Some market participants have suggested this earnings improvement is a temporary spike due to ships being taken out of the market due to sanctions, as well as tensions in the Middle East. It is true that sanctions and Middle East tensions helped tanker earnings. As many as 70 VLCCs were taken out of the market in 2019 due to sanctions, and remain out of the market. Another 44 VLCCs were used for floating storage of compliant fuel in Singapore alone, and approximately half of those continue to store fuel in the Strait of Malaca. I contend many vessels previously storing VLSFO will in the future store HSFO, especially older ships, which will take older vessels out of the market. Though 73 ships were delivered in 2019, the forward supply picture in tankers is the best in decades, with many older ships facing special surveys and losing their employment prospects. If earnings drop, older ships will be taken out of the trading fleet and either used for storage or scrapped.

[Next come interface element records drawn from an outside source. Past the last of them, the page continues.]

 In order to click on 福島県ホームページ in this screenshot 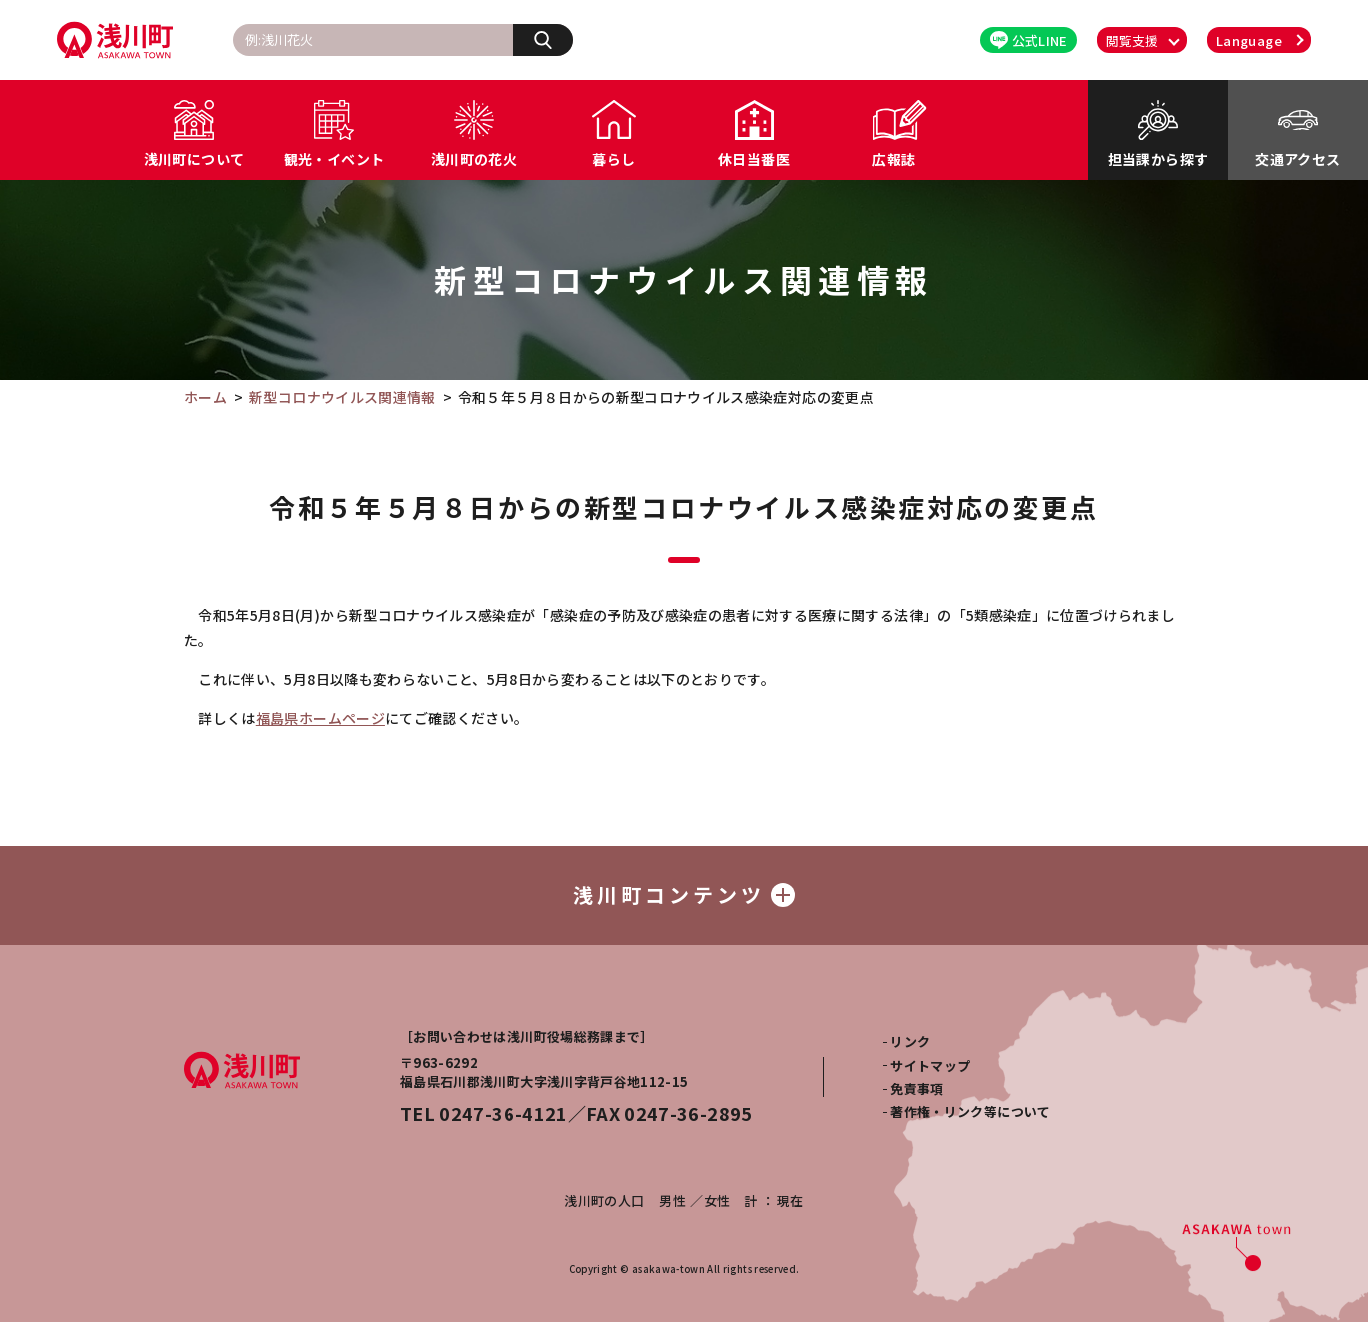, I will do `click(320, 718)`.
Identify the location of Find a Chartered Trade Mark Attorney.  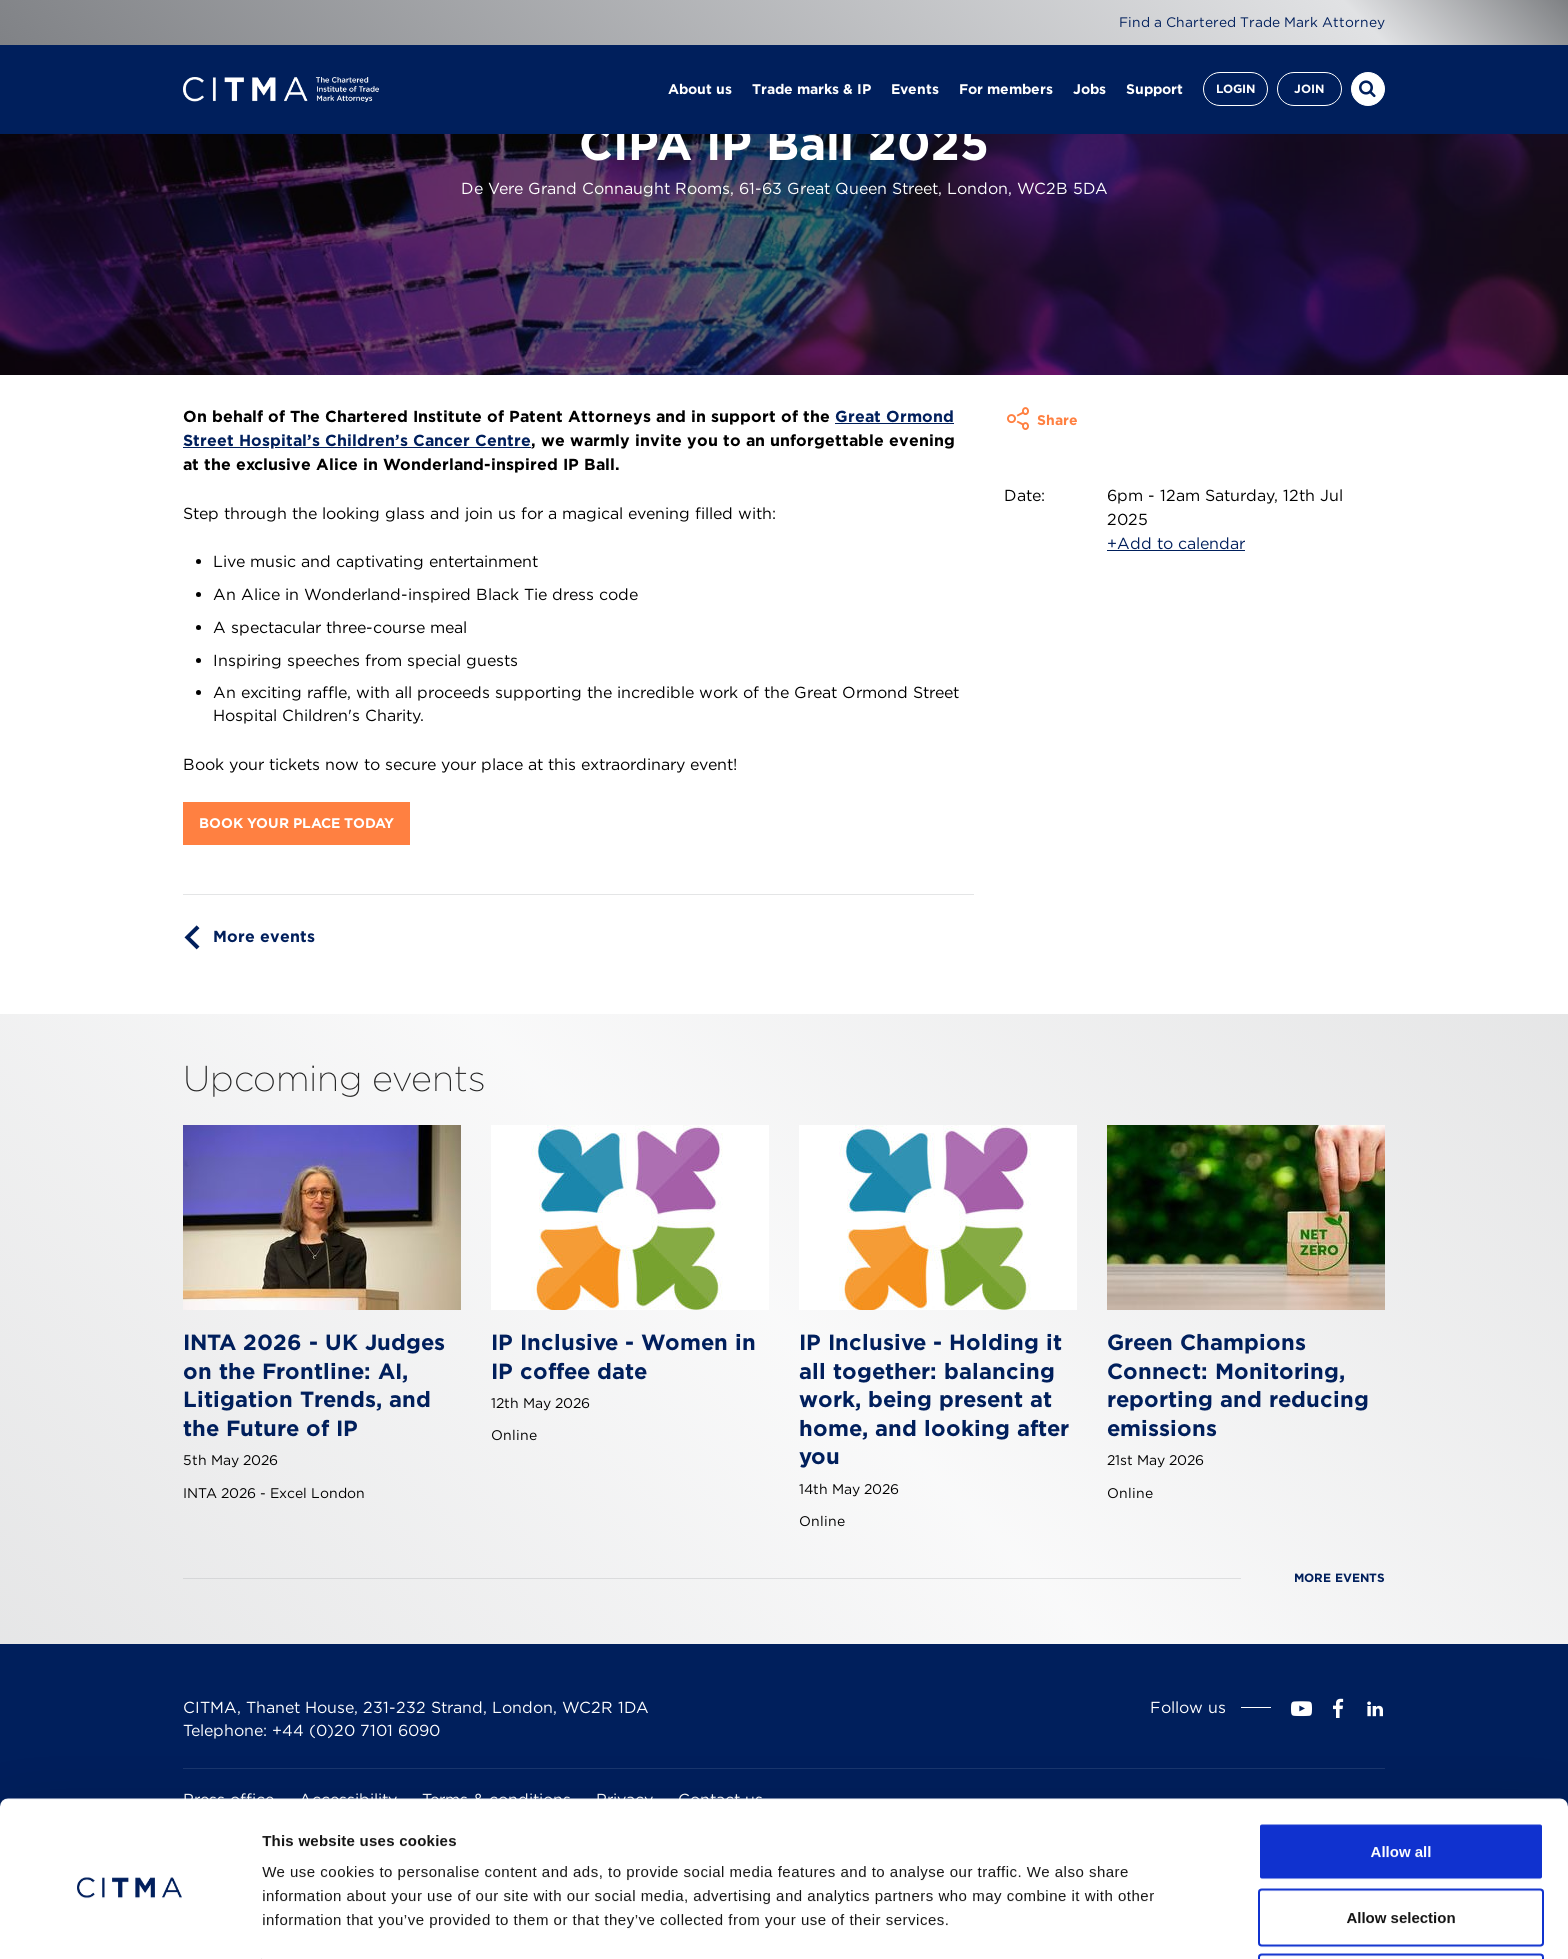
(1252, 22).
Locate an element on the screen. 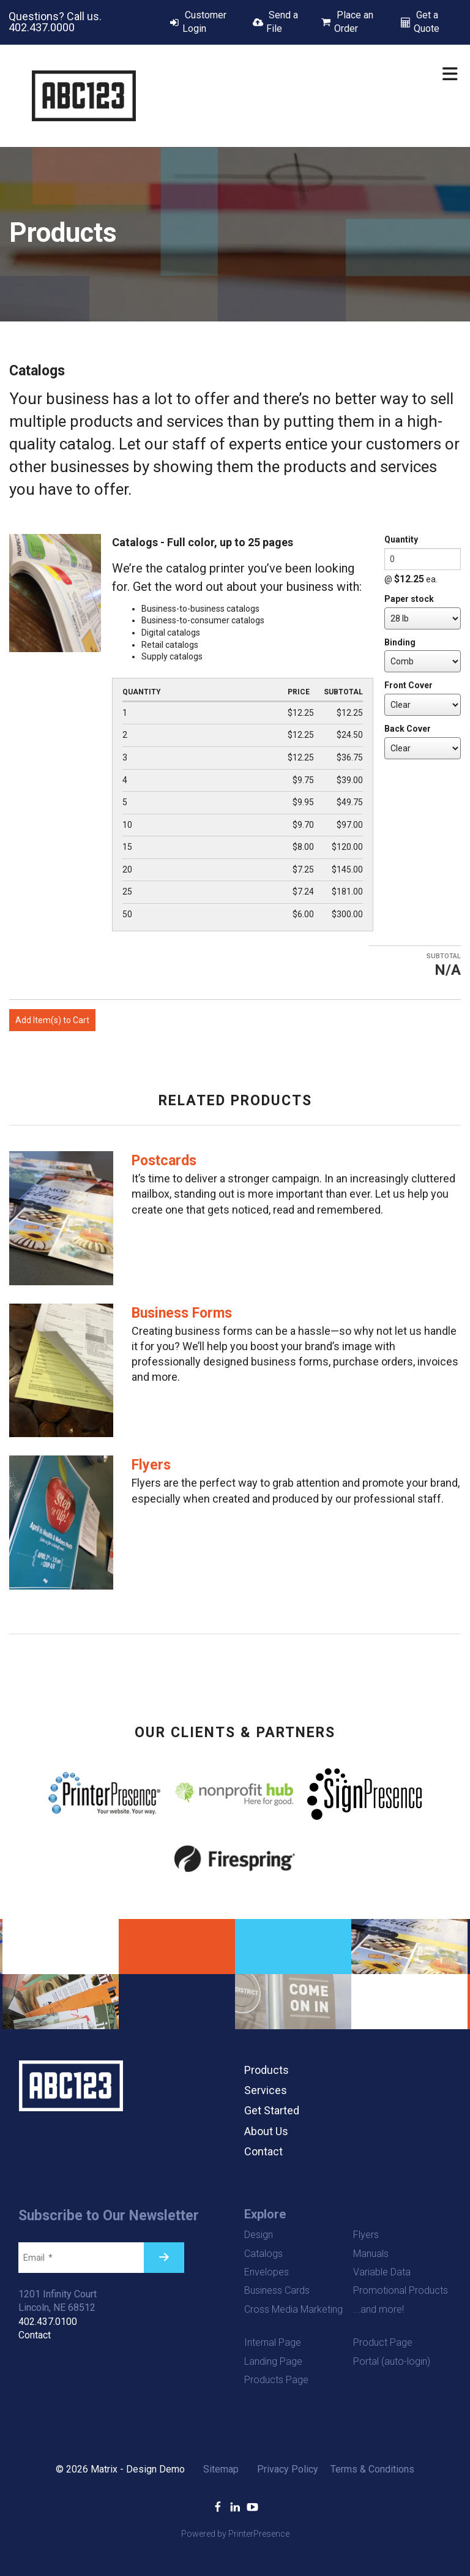 This screenshot has width=470, height=2576. Sitemap is located at coordinates (221, 2469).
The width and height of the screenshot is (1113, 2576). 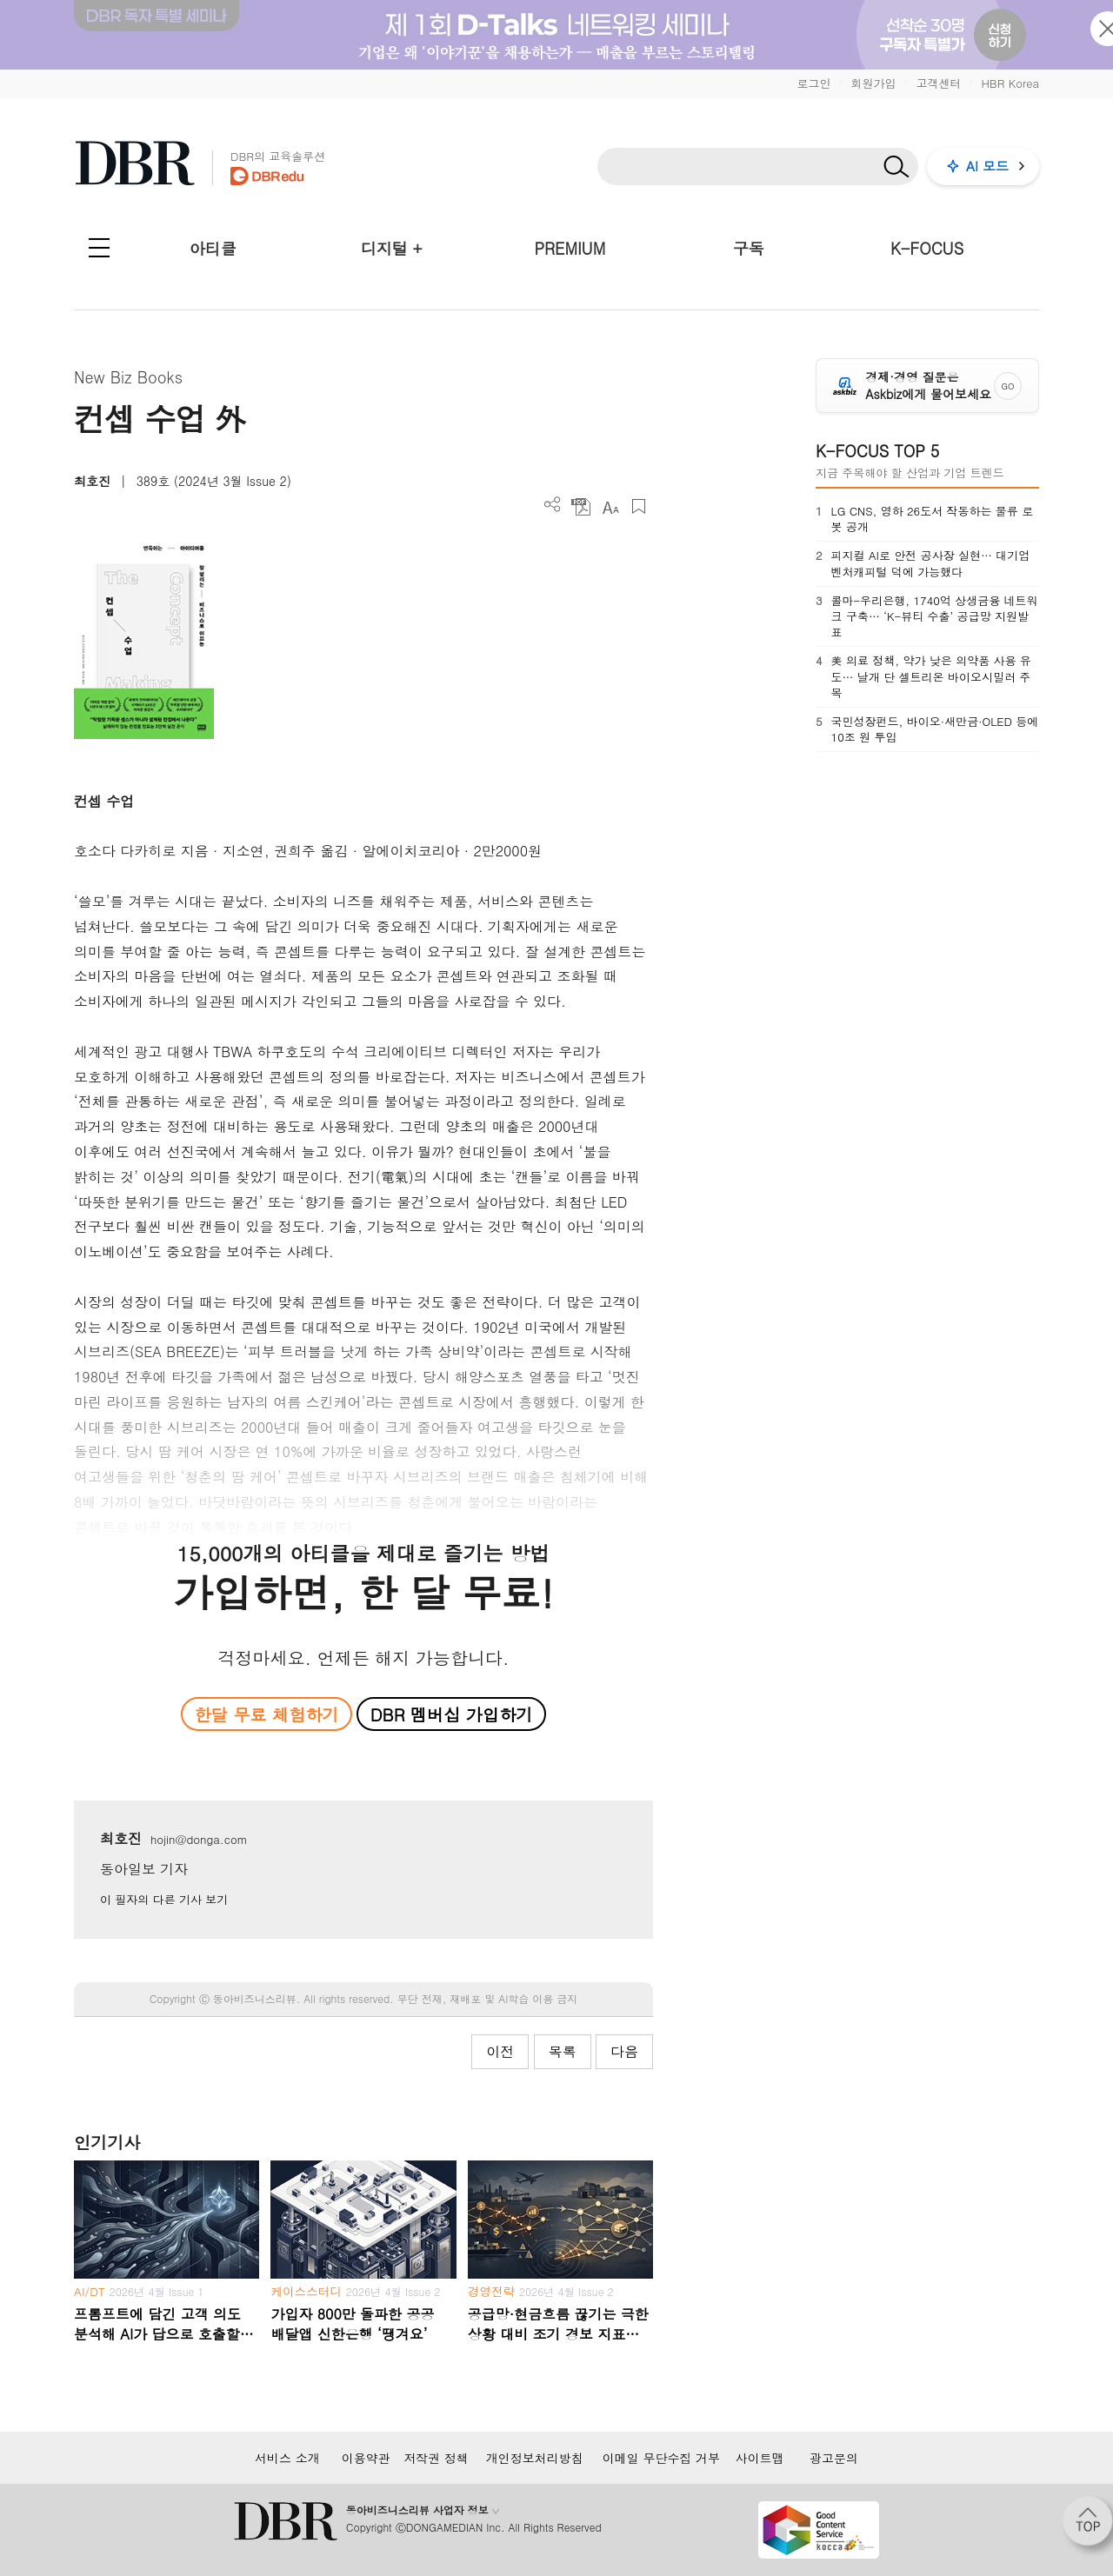 What do you see at coordinates (834, 2457) in the screenshot?
I see `광고문의` at bounding box center [834, 2457].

Most of the sanctioned ships were due to tensions with Iran, which are not likely to come of soon. In fact, just today, the US put sanctions on practically every part of Iran’s economy, and noted that sanctions are not going away soon.
The market anticipated increased demand due to IMO2020 and this is part of why many ships were delivered in 2019. The market did not anticipate sanctions or war, and it certainly did not anticipate a Brent sized spread between VLSFO and HSFO. The underlying fuel economics are telling us that there is far more HSFO than needed, and not enough VLSFO. The supply picture is telling us no new ships can enter the trading fleet until 2022, as a crude tanker takes around two years to deliver.
I’m very long.
“Frontline’s VLCCs make it a ‘Very Large Cash Company’ ”
— Clarksons Platou
“Depending on the strength of the crude tanker market in subsequent quarters, total dividend payments in 2020 should exceed $2 per share”
— Amit Mehrotra at Deutsche Bank, Discussing Euronav
“We started the New Year and the new quarter with booking one of our 23 Suezmax tankers for a Time Charter Equivalent (TCE) in excess of $100,000/day. Although this type of rates cannot be expected for all our vessels in all areas, it is another confirmation of the strength of the market. Our operating costs are $8,000/day for each vessel.”